Mechanical springs are used in mechanical components to exert force, provide flexibility, and absorb or store energy. This article provides an overview of the operating conditions of mechanical springs. Common failure mechanisms and processes involved in the examination of spring failures are also discussed. In addition, the article discusses common causes of failures and presents examples of specific spring failures, describes fatigue failures that resulted from these types of material defects, and demonstrates how improper fabrication can result in premature fatigue failure. It also covers failures of shape memory alloy springs and failures caused by corrosion and operating conditions.

An agricultural tine, which is a relatively large double torsion spring with outer legs that are used to sweep through hay or other crops and turn them over, had failed. It was made hard-drawn carbon steel. Bending fatigue was revealed by visual examination to be almost certainly the cause of failure. The fatigue fracture origin was found on the inside surface of the legs at the point where they joined the coiled body of the spring.
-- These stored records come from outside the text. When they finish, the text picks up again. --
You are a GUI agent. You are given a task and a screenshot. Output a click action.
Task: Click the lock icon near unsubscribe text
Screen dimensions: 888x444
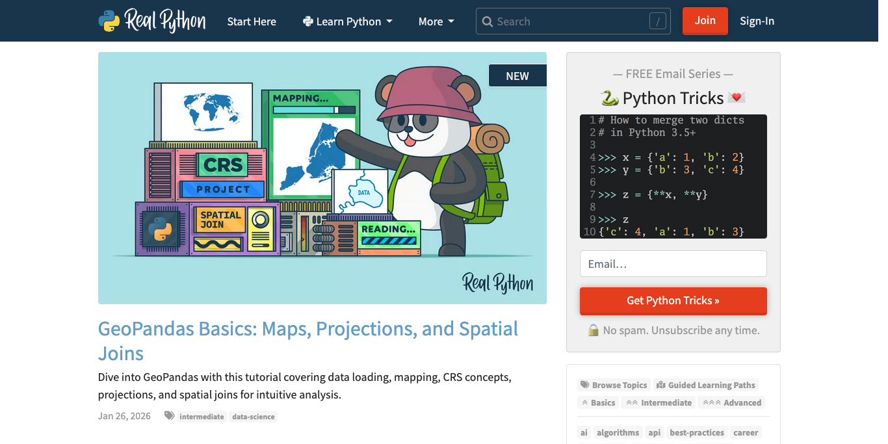[592, 330]
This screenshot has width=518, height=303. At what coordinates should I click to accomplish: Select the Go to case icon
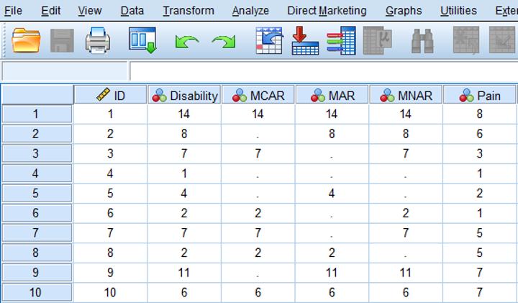click(x=269, y=40)
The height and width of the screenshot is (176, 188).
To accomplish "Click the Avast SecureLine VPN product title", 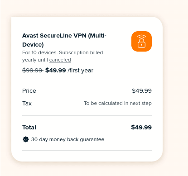I will pos(64,40).
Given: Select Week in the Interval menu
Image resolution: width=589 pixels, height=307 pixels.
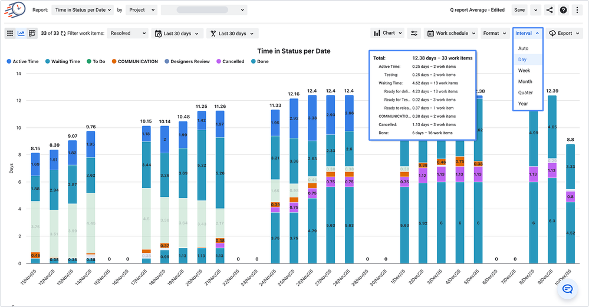Looking at the screenshot, I should (x=524, y=71).
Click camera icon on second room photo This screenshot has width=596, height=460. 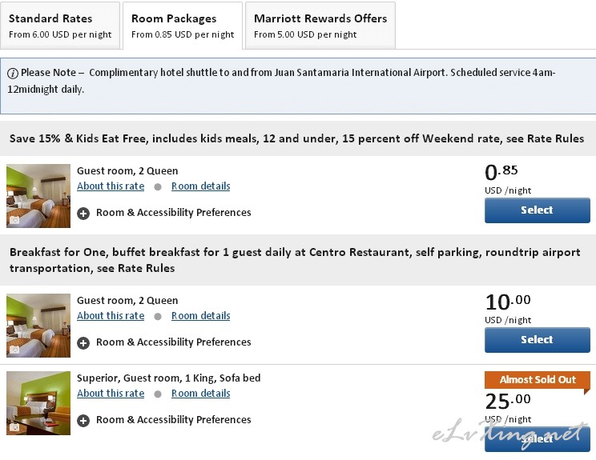(x=14, y=349)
It was established that the tines after being wound up by loading with hay, sprung back through the neutral unloaded position and into the unwind direction. This movement into the unwind direction was concluded to be happening often enough to initiate fatigue. The stress relieving temperature was recommended to be increased to reduce the residual stresses from coiling and hence improve fatigue performance.

U-shaped leaf springs, intended to serve as spacers between oil tank floats and the inner walls of the containers, broke while being fitted, or after a short time in use, in the bend of the U. The springs were made of tempered strip steel of type C 88 with 0.84 % C, bent at room temperature, and electroplated with cadmium for protection against corrosion. Each fracture showed seven or eight kidney-shaped cracks. At the origins of these cracks on the concave inner surface of the springs, crater-like depressions and beads of melted and resolidified material were found. Fracture of the springs was caused by stress cracks as a consequence of local hardening. The hardening caused by melting and resolidification, and therefore the cracks in the springs, was the result of a faulty procedure during cadmium electroplating.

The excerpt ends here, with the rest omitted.